Personal data is processed for the purpose of providing nutritional therapy services. The lawful bases for processing include:

  • Performance of a contract
    • Legitimate interests in delivering safe and effective care
    • Explicit consent, particularly in relation to health data
    • Legal obligation where record retention or disclosure is required

Consent may be withdrawn at any time, subject to legal, professional, and clinical record-keeping obligations.

7. How Personal Data Is Used

Personal data is used to:

  • Deliver nutritional therapy consultations and programmes
    • Prepare for and document consultations
    • Review and interpret test results
    • Communicate clinical recommendations and administrative information
    • Maintain accurate clinical records
    • Meet legal, regulatory, professional, and insurance obligations

Personal data is not used for unrelated purposes or automated decision-making.

8. Data Sharing

Personal data is kept confidential and will only be shared where:

  • You have given explicit consent
    • It is clinically necessary for your care
    • It is required by law or regulatory obligation

This may include sharing relevant information with your GP, other healthcare professionals, or laboratory testing companies, where appropriate and with consent.

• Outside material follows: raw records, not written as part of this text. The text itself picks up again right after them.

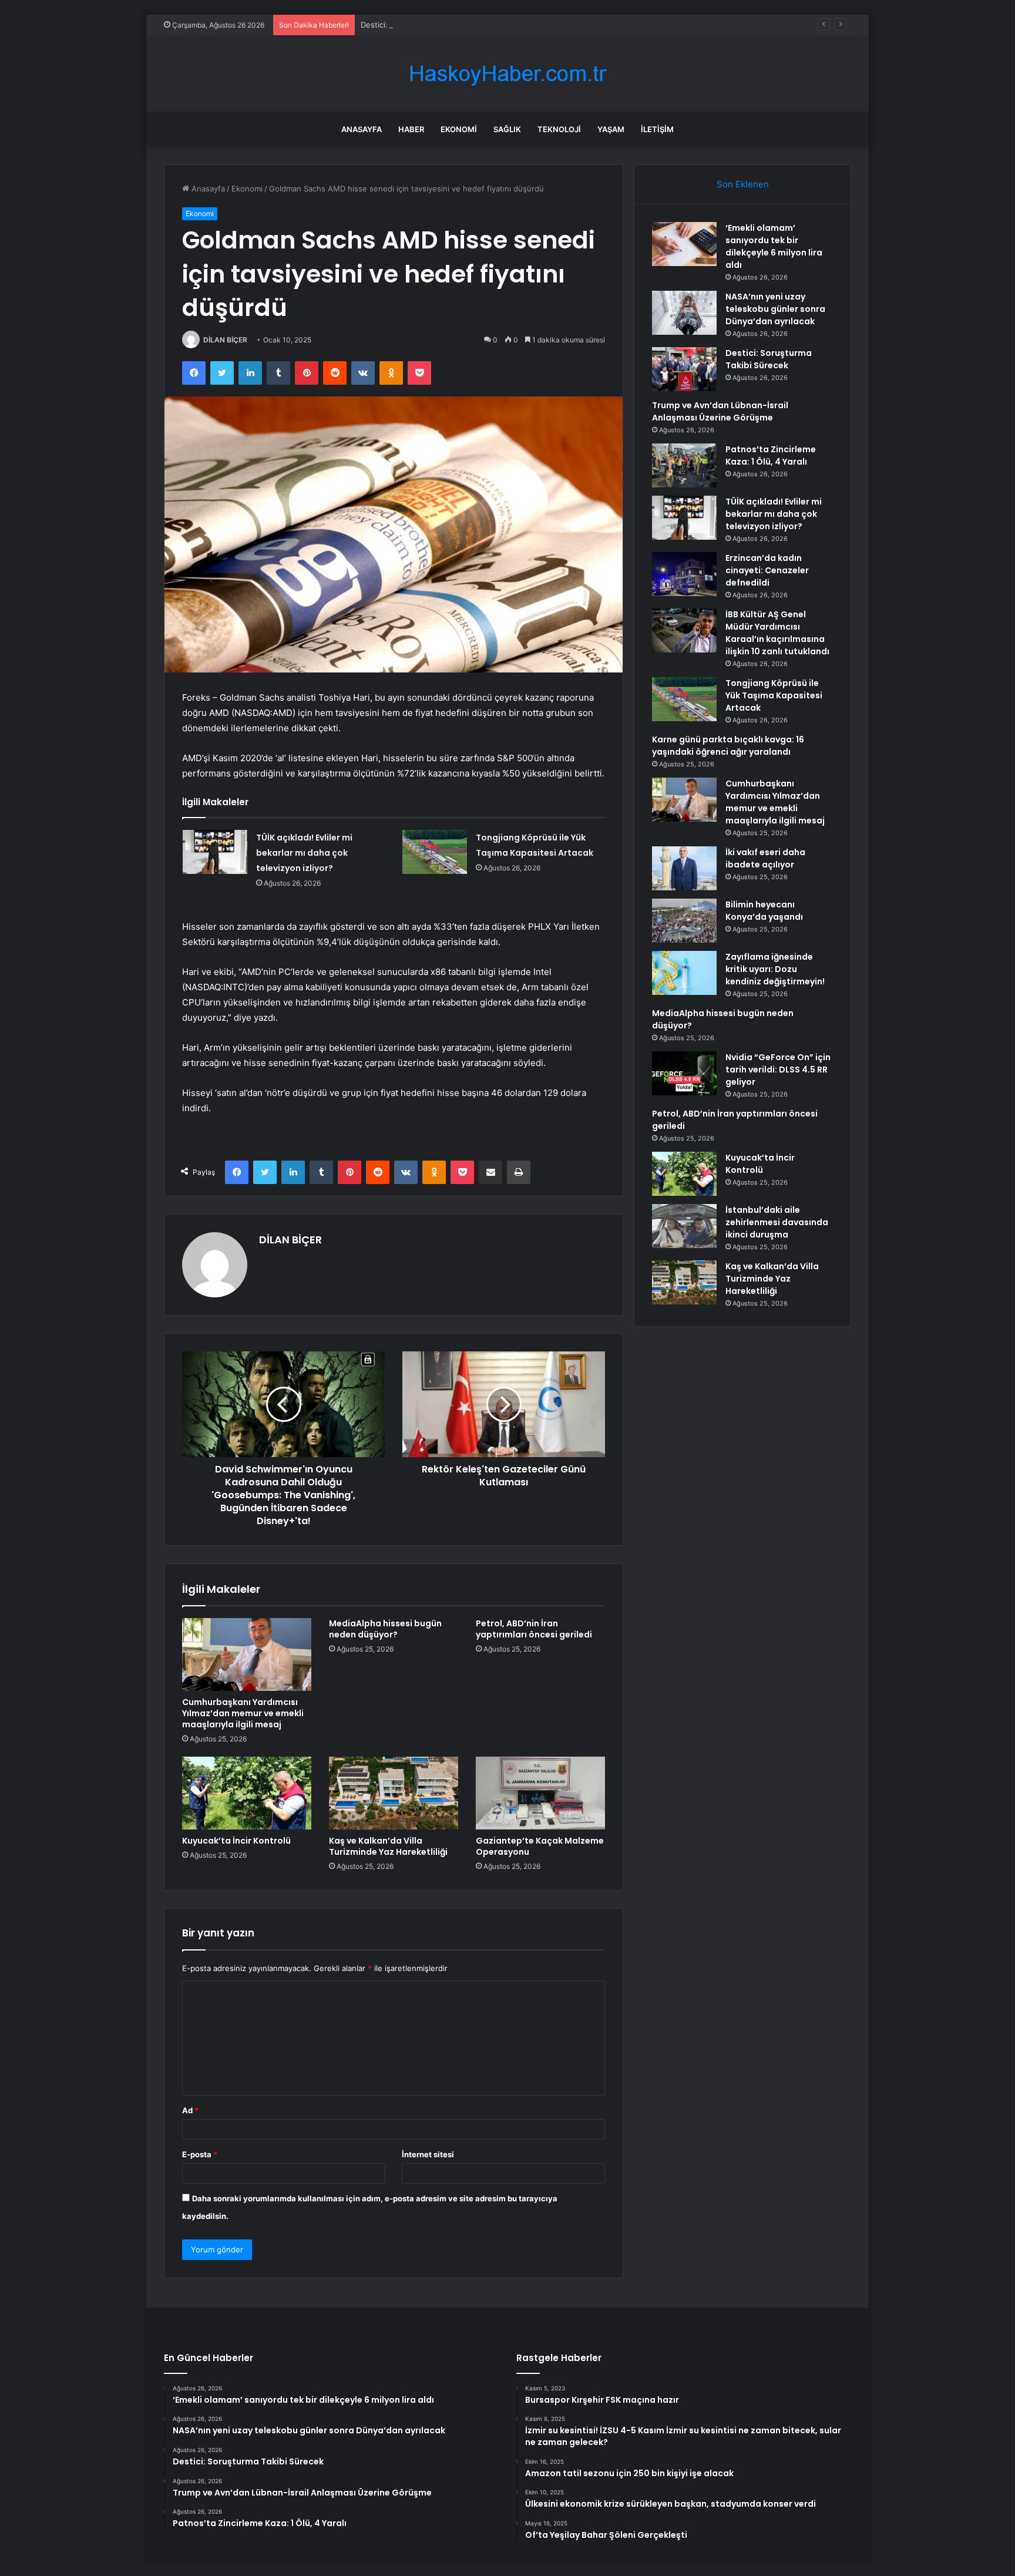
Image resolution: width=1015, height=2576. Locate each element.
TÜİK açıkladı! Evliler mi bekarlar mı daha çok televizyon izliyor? (304, 853)
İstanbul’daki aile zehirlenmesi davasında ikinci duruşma (776, 1222)
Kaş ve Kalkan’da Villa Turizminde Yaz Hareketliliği (388, 1846)
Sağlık (507, 129)
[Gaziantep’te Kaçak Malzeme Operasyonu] (540, 1793)
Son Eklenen (743, 184)
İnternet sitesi (428, 2154)
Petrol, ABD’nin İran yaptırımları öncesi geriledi (534, 1628)
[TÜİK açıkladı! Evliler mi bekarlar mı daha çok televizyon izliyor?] (215, 852)
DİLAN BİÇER (225, 339)
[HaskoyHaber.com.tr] (507, 73)
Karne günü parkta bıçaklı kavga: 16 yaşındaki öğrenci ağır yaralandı (728, 746)
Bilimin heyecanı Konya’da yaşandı (764, 911)
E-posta (199, 2154)
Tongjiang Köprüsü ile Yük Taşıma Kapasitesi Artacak (773, 695)
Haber (411, 129)
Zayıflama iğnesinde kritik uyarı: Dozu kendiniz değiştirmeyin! (775, 969)
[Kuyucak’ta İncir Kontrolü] (246, 1793)
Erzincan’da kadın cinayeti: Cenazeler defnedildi (767, 570)
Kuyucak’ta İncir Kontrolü (236, 1841)
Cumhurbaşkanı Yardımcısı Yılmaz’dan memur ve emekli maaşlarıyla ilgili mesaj (243, 1713)
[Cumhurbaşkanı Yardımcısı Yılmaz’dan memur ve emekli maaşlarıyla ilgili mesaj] (246, 1654)
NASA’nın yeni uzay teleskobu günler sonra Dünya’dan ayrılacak (775, 309)
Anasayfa (361, 129)
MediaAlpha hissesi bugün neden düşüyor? (385, 1628)
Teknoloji (559, 129)
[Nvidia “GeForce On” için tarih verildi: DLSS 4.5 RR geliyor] (684, 1073)
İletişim (657, 129)
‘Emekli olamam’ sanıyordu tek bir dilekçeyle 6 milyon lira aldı (773, 246)
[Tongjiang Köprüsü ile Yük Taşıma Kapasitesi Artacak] (434, 852)
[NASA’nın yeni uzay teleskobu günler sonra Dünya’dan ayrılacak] (684, 313)
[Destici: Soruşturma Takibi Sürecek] (684, 369)
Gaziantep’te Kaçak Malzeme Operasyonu (540, 1846)
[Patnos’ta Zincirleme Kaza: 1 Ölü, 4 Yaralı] (684, 465)
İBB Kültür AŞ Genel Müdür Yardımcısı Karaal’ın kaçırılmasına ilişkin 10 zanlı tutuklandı (777, 632)
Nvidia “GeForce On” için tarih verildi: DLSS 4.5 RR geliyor (778, 1069)
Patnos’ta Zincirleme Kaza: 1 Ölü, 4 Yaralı (770, 455)
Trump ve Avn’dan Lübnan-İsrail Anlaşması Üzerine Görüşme (720, 411)
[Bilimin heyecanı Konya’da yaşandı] (684, 921)
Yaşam (610, 129)
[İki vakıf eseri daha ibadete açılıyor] (684, 868)
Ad (190, 2110)
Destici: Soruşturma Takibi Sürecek (424, 24)
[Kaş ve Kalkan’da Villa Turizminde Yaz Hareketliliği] (393, 1793)
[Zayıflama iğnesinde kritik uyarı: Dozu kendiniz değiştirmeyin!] (684, 973)
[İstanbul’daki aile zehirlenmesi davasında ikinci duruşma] (684, 1226)
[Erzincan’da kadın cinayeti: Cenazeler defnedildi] (684, 574)
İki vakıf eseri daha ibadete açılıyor (765, 858)
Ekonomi (459, 129)
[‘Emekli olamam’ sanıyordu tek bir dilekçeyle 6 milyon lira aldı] (684, 244)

In circumstances where there is a serious risk to your safety or the safety of others, confidential information may be disclosed without consent in accordance with legal and professional obligations.

Anonymised case information may be used for professional supervision or development purposes only with your explicit consent.

9. Transcription Services and AI-Supported Tools

Transcription services or AI-supported tools may be used as part of the clinical process and record keeping to support accurate documentation and administrative efficiency. These tools are used solely for clinical and record-keeping purposes.

If you do not consent to this, you must inform me at the start of your consultation.

10. Data Storage and Security

All personal data is stored securely using appropriate technical and organisational measures. Digital records are password protected and access is restricted.

Email communication is not fully secure. By choosing to communicate via email, you acknowledge and accept this risk.

Third-party systems used for scheduling, payment processing, or secure storage operate under GDPR-compliant agreements.

11. Data Retention

Clinical records are retained in line with UK GDPR and professional guidance, including guidance from relevant professional bodies such as BANT and CNHC.

Records are generally retained for a minimum of 8 years from the date of your last consultation, or longer where required by law or in the case of clients under 18.

After the applicable retention period, records are securely deleted.

12. Your Rights

Under UK GDPR, you have the right to:

  • Request access to your personal data
    • Request correction of inaccurate or incomplete data
    • Request restriction of processing
    • Request erasure, subject to legal and professional obligations
    • Object to processing in certain circumstances
    • Request data portability, where applicable

Requests should be made in writing and will be responded to within statutory timeframes. Identity verification may be required.

13. Complaints

If you have concerns about how your personal data is handled, you are encouraged to contact me directly, via email, in the first instance.

info@julianabernardes.com

If you are not satisfied with how I handle your request, you can contact the Information Commissioner’s Office on 0303 123 1113 or visit their website (http://www.ico.org.uk).

14. Governing Law

I keep my Privacy Policy under regular review and as a result it may be amended from time to time without notice.

I am governed by the laws of the UK and Wales and I cannot be responsible for knowing or implementing global laws.